Cette même dame qui s’étendait sur les références démocratiques des Bhutto, ne voyait rien d’anormal à reprendre les habits de son père et ainsi à les passer à son mari et à son fils. Les Bhutto, a-t-on l’impression, sont d’une manière résolument monarchique, les gardiens d’un système démocratique qui ne s’appliquerait pas nécessairement à eux-mêmes.

Le monde de Bhutto est noir et blanc. Les Bhutto immaculés, comprenant son mari notoirement corrompu, surnommé même « Mr 10 % » au Pakistan, d’un côté et ces démons de généraux de l’autre.
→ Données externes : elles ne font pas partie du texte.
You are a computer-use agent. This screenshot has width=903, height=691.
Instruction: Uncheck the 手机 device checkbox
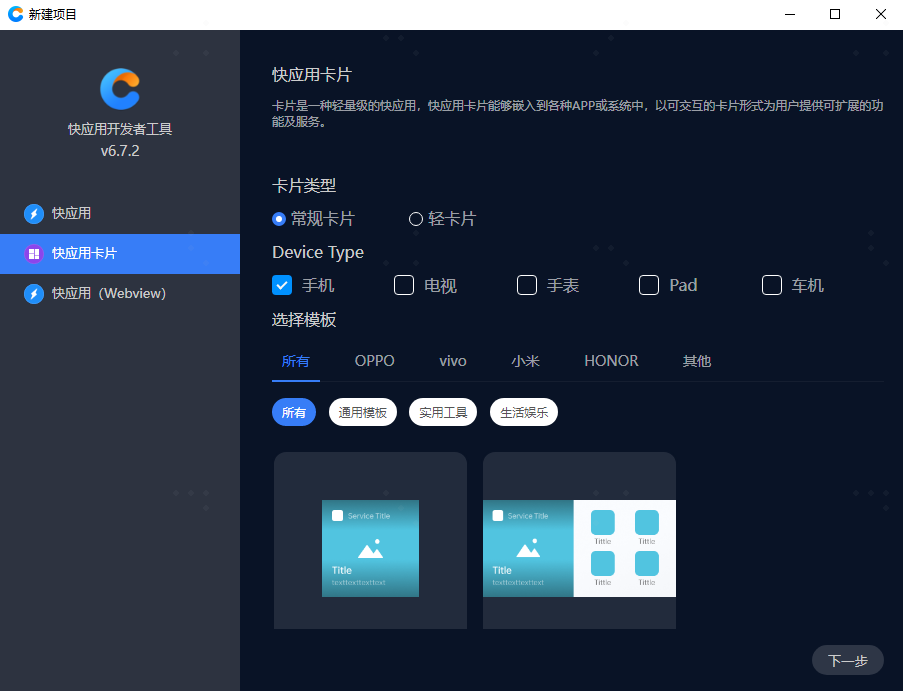282,285
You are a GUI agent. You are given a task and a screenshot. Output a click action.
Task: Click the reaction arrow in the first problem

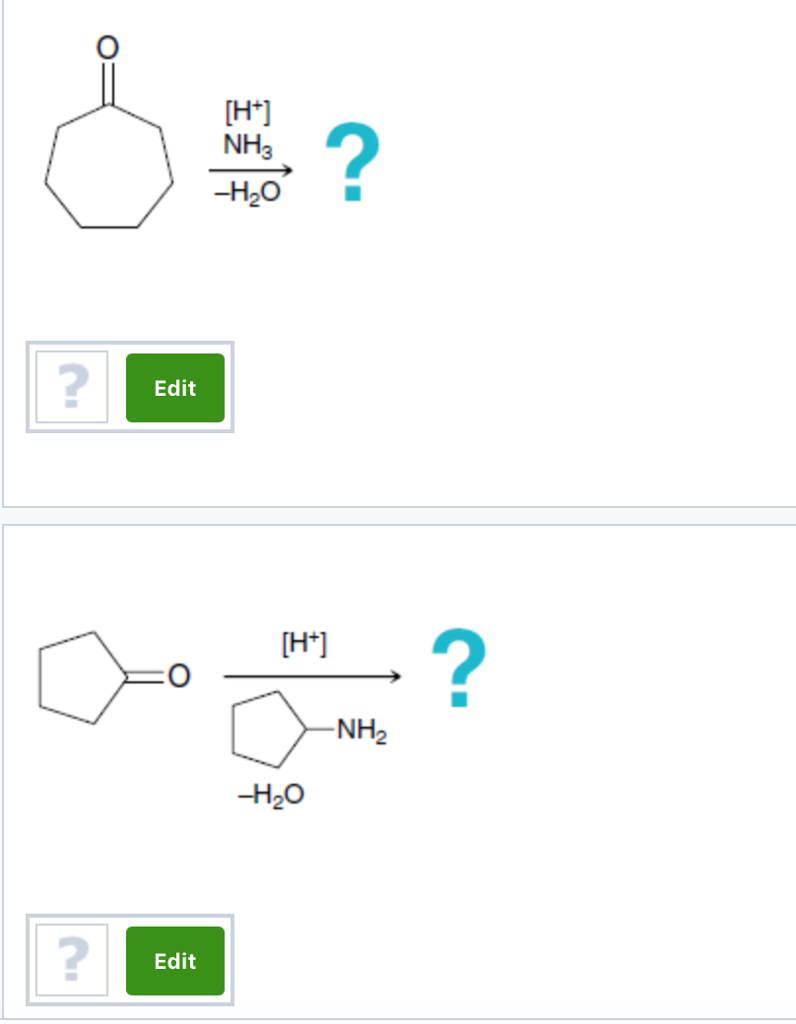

On remarquera également qu’il n’est que peu fait allusion dans son livre à l’Inde pour laquelle son père et elle-même ont toujours entretenu une relation amour-haine. Autant Zulfikar que Benazir, leurs opinions ont toujours été en dent de scies. Un jour, ils reconnaissent faiblement le succès démocratique de l’Inde, l’autre ils l’accusent d’avoir des ambitions hégémoniques. Elle ne s’étend pas suffisamment non plus sur l’accord Shimla ou ses interactions avec Rajiv Gandhi à un moment où ces deux jeunes leaders offriraient un espoir de délivrance pour ce sous-continent en ébullition.

Règlement de comptes

Le livre est aussi saupoudré d’accusations contre le président pakistanais actuel, Pervez Musharraf, avec qui elle aurait négocié un arrangement pour partager le pouvoir; arrangement encouragé par les États-Unis. Mme Bhutto rend responsable le gouvernement de Mr Musharraf d’avoir permis une résurgence des Talibans en enlevant ses forces militaires du Nord Waziristan en 2006.

Elle écrit qu’il y aurait des rapports indiquant « des préparations de fraudes massives » pour les élections 2008. Elle accuse également les partisans de Mr Musharraf de n’avoir pas pris de vraies mesures pour assurer sa sécurité lors de son retour en automne 2007. Les partisans de Mme Bhutto ravivant d’ailleurs ces accusations au lendemain de son assassinat.

Retour au pays : un danger bien connu

Évidemment, elle connaissait les risques de son retour d’exil. « J’aurais fait n’importe quoi pour épargner à mes enfants la même peine que j’ai ressenti et que je ressens toujours lors de la mort de mon père » écrivait-elle. « Mais c’est justement quelque chose que je ne pouvais pas faire ; je ne pouvais pas me retirer du parti et du combat auquel j’ai tant donné. »

Son combat, exposé dans son récit montre un Pakistan démocratique et une vision où le monde musulman et l’Occident se réconcilient. Une vision optimiste où la mondialisation encourage la tolérance, pas le ressentiment et dans laquelle « modernisation et extrémisme sont contradictoires et se repoussent mutuellement ». Son combat fut profondément secoué par sa mort prématurée.

Rappelons qu’en France c’est la maison Héloïse d’Ormesson qui publiera en décembre prochain Réconciliation, après avoir avancé la publication de Fille de l’Orient.